I used the website Colors in R to get these colors.
## [1] "Agricultural & Developed Vegetation"
## [2] "Aquatic Vegetation"
## [3] "Desert & Semi-Desert"
## [4] "Developed & Other Human Use"
## [5] "Forest & Woodland"
## [6] "Introduced & Semi Natural Vegetation"
## [7] "Nonvascular & Sparse Vascular Rock Vegetation"
## [8] "Open Rock Vegetation"
## [9] "Open Water"
## [10] "Polar & High Montane Scrub, Grassland & Barrens"

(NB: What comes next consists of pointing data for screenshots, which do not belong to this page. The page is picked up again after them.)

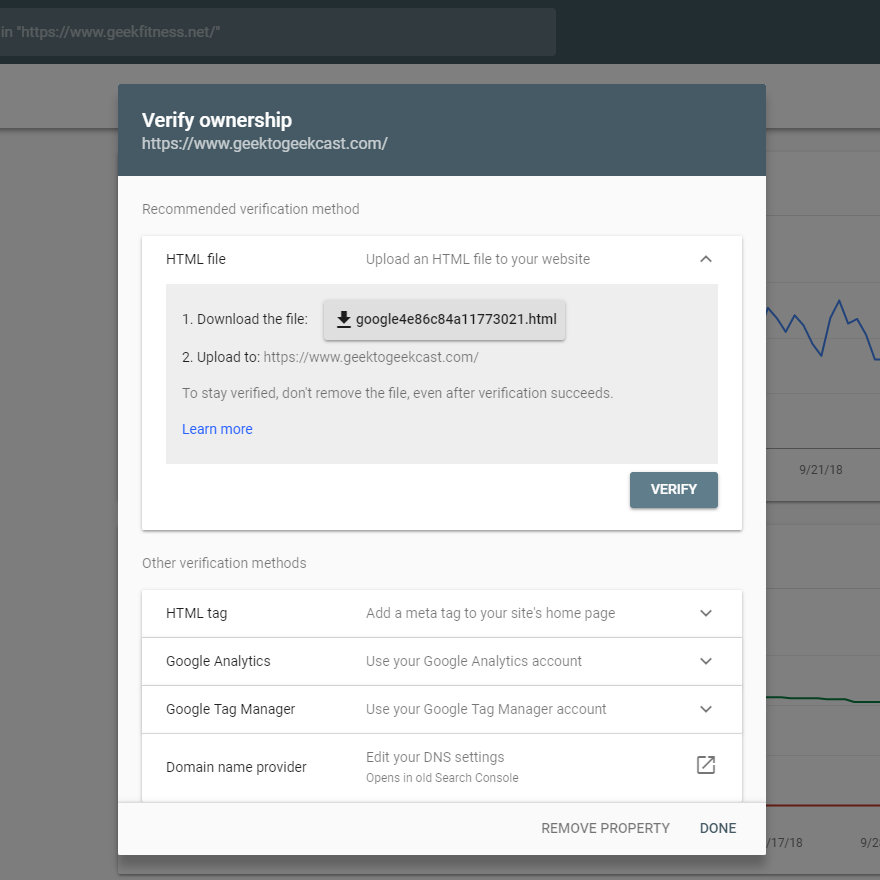
Task: Open the Learn more link
Action: click(x=217, y=429)
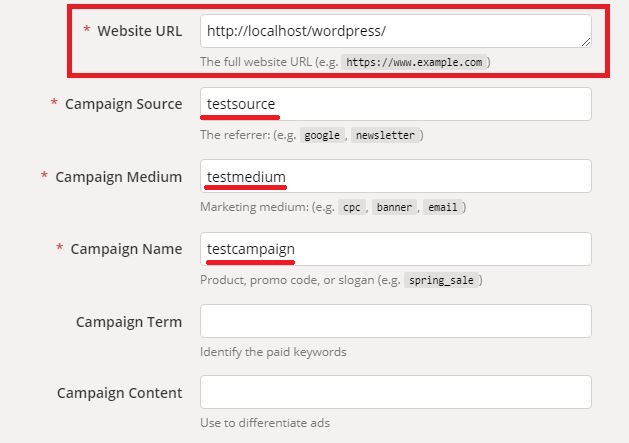Click the email example tag
This screenshot has height=443, width=629.
pos(441,208)
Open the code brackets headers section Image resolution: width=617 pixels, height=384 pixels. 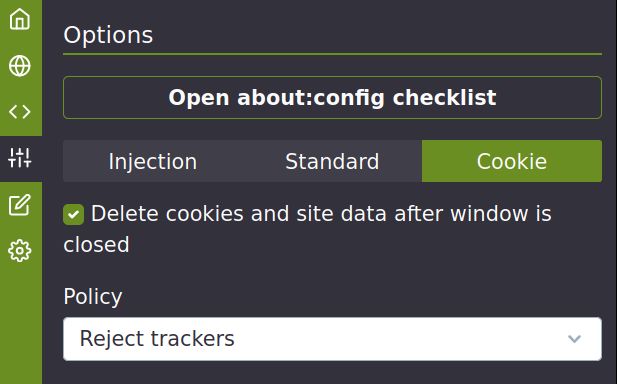pyautogui.click(x=20, y=112)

## [11] "Recently Disturbed or Modified"
## [12] "Shrub & Herb Vegetation"
# Assign colors to each class name
land_cols <- data.frame(
cols = c("Agricultural & Developed Vegetation" = "#88b66c",
"Aquatic Vegetation" = "#b0e2ff",
"Desert & Semi-Desert" = "#f9d896",
"Developed & Other Human Use" = "#874e5c",
"Forest & Woodland" = "#376822",
"Introduced & Semi Natural Vegetation" = "#8f8228",
"Nonvascular & Sparse Vascular Rock Vegetation" = "#e8f2d4",
"Open Rock Vegetation" = "#d7b895",
"Open Water" = "#a8c6fc",
"Polar & High Montane Scrub, Grassland & Barrens" = "#fffafb",
"Recently Disturbed or Modified" = "#8c451a",
"Shrub & Herb Vegetation" = "#dae8b0")
)
# Adjust the dataframe to be more clear
land_cols$land_type = row.names(land_cols)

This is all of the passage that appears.